* What you should do *
Go through the entries below and tally each line holding the string "computer". Return the number only.

•••

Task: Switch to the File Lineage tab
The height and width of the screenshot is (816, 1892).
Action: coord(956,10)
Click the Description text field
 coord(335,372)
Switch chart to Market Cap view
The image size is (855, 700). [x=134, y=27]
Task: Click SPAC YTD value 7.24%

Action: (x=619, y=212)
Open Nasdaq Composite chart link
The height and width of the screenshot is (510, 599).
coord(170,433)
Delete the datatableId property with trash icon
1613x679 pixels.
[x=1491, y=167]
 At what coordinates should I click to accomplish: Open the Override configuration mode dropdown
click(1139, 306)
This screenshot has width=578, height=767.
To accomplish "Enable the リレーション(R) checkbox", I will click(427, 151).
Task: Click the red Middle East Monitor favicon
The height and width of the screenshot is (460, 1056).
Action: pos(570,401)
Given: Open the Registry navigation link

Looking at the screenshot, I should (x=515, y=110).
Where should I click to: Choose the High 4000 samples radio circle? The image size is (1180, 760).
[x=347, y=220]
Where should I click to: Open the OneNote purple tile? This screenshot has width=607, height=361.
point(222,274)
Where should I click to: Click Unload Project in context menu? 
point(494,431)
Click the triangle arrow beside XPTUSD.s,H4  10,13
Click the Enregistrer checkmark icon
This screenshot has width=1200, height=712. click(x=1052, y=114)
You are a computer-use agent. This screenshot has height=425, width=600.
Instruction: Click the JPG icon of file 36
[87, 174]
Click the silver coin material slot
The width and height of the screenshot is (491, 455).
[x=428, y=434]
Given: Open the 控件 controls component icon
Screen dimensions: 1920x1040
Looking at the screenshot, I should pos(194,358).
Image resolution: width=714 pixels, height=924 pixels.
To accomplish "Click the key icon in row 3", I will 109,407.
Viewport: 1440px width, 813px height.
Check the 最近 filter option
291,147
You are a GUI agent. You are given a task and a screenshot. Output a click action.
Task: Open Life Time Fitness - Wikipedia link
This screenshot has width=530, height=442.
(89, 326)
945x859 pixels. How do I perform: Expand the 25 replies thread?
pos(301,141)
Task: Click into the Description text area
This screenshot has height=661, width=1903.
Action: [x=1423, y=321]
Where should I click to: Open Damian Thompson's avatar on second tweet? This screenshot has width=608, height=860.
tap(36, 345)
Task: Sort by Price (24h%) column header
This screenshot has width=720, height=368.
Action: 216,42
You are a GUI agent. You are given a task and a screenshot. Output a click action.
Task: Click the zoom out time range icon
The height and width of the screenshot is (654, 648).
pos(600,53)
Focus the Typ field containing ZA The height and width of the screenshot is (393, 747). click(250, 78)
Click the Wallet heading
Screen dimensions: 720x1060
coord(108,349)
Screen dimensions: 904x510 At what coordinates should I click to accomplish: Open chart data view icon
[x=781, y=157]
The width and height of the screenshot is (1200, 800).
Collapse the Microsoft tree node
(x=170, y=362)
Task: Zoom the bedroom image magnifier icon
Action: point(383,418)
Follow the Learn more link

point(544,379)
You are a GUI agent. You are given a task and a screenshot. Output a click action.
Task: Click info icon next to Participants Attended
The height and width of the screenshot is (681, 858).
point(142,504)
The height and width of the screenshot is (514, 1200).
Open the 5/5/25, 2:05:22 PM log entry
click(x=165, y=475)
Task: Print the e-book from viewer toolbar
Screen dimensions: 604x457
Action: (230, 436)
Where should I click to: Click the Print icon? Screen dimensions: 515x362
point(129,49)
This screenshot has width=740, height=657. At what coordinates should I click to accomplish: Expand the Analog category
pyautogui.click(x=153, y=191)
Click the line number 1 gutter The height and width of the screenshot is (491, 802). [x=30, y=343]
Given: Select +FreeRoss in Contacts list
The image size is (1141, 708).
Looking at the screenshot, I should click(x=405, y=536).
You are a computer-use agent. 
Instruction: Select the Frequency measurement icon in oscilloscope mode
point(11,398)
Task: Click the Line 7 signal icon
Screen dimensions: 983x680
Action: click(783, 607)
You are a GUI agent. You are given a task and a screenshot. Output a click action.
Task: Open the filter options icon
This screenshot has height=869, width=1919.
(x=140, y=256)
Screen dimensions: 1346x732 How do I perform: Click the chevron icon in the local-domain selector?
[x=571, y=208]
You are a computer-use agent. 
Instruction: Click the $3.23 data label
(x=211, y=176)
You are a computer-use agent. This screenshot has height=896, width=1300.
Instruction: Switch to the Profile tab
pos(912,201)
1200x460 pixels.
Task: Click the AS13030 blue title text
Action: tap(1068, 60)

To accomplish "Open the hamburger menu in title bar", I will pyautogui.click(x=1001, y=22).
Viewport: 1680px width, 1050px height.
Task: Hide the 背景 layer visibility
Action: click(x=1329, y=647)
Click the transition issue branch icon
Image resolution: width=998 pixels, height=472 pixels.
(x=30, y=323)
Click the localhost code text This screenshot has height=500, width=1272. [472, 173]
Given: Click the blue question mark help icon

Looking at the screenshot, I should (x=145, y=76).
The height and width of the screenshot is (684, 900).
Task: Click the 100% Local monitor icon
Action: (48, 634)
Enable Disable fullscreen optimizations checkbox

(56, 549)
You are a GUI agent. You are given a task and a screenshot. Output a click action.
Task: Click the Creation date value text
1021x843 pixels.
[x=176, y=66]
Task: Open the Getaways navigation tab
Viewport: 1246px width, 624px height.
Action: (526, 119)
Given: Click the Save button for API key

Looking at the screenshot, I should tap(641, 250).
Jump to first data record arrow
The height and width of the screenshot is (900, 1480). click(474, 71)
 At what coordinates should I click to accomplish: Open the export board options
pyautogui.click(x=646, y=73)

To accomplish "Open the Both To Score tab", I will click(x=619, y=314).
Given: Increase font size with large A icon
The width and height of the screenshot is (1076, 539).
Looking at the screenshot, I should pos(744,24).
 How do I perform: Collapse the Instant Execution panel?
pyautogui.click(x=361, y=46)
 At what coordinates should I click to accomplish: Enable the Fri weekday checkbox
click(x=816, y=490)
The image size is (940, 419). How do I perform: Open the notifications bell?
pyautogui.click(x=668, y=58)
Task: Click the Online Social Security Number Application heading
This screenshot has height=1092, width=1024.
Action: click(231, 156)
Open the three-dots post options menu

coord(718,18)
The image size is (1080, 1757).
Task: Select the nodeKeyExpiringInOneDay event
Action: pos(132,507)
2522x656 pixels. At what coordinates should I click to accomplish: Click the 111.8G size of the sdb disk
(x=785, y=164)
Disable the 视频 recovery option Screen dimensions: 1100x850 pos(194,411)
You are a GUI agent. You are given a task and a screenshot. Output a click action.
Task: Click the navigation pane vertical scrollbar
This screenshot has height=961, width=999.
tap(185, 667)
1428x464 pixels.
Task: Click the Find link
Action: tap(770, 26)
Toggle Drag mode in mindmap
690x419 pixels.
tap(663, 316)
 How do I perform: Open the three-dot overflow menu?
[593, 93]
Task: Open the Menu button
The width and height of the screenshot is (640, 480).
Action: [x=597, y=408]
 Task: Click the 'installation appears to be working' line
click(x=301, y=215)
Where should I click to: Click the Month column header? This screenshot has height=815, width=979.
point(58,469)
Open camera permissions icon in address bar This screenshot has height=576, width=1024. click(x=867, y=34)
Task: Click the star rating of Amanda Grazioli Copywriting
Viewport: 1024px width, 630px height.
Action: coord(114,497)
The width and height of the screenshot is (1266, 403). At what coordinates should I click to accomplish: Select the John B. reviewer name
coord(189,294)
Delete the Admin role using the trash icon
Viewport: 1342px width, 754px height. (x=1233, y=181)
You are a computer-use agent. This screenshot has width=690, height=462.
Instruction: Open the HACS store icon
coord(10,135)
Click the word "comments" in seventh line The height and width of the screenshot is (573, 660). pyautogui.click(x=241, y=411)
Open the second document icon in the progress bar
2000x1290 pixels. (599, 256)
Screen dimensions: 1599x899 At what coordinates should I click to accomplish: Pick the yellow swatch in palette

•••

* Task result *
5